Thank you for sharing.

Scott Belford (author) from Keystone Heights, FL on March 21, 2020:

Notice that big black area called Russia? You think they are lying? I do.

Scott Belford (author) from Keystone Heights, FL on March 20, 2020:

My wife and I were in the same situation coming from Las Vegas the end of January. She was very sick and I only somewhat. Even though she tested positive for Flu-A her daughter is convinced she had COVID-19. Like your story, Mary was much more symptomatic for corona than the flu.

Doris James MizBejabbers from Beautiful South on March 19, 2020:

Frightening, and even more proof that the right-wing conspiracy is going to be the death of us yet. I don't mind staying at home. In fact I hate to run necessary errands, such as to the pharmacy, grocery store, or the bank.
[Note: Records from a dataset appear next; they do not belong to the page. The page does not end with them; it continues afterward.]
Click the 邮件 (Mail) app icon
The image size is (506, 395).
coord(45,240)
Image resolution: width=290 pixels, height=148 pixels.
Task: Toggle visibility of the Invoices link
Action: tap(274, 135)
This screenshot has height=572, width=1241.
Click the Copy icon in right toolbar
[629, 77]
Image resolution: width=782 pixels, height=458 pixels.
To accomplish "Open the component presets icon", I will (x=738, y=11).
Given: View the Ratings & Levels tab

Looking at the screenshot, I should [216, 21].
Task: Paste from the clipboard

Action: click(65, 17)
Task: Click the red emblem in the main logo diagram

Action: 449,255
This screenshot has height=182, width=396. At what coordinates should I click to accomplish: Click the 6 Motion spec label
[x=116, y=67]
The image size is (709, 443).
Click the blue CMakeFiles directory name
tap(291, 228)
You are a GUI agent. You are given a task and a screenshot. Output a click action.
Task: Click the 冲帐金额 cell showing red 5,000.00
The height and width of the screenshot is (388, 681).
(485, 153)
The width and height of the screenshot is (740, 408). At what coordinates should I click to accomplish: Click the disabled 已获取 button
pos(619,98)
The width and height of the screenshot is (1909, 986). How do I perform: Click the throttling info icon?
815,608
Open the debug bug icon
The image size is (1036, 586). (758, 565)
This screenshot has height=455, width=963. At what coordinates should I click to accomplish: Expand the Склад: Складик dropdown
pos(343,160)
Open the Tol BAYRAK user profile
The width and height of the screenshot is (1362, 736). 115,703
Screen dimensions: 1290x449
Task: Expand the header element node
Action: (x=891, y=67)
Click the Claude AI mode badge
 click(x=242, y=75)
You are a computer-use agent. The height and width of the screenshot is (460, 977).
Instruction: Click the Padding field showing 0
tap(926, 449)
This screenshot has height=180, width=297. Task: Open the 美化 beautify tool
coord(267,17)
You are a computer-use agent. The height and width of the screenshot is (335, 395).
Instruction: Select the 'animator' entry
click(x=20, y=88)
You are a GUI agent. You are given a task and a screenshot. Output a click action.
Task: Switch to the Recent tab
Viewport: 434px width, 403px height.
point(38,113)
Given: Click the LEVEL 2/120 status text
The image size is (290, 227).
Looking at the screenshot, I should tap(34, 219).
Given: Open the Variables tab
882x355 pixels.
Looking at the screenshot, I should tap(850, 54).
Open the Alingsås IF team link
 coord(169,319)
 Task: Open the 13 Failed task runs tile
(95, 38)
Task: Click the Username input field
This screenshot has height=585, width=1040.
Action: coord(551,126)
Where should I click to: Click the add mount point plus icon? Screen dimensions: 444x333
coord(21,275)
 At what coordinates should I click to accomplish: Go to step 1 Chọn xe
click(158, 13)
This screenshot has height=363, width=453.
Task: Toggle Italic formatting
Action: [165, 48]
Today I was visiting a specialty facebook group of which I'm a member, and several people were claiming that they or a family member had COVID symptoms before it publicly hit the U.S., some dating back to last summer. I thought about it, and my husband had flu in February that was more symptomatic of COVID than flu, and I ran a fever while he was sick but was without other symptoms. We'd both had our flu shots. I'm wondering now if we actually had the virus here before it became public, and how many people may have been infected and it passed off as the flu. Some folks will say that it can't be, because the government would never lie about it. I still don't believe he had the flu. He had been to the VA, a few days before he became ill. The air base near us had 9 cases there before it became public that our state had the virus at all.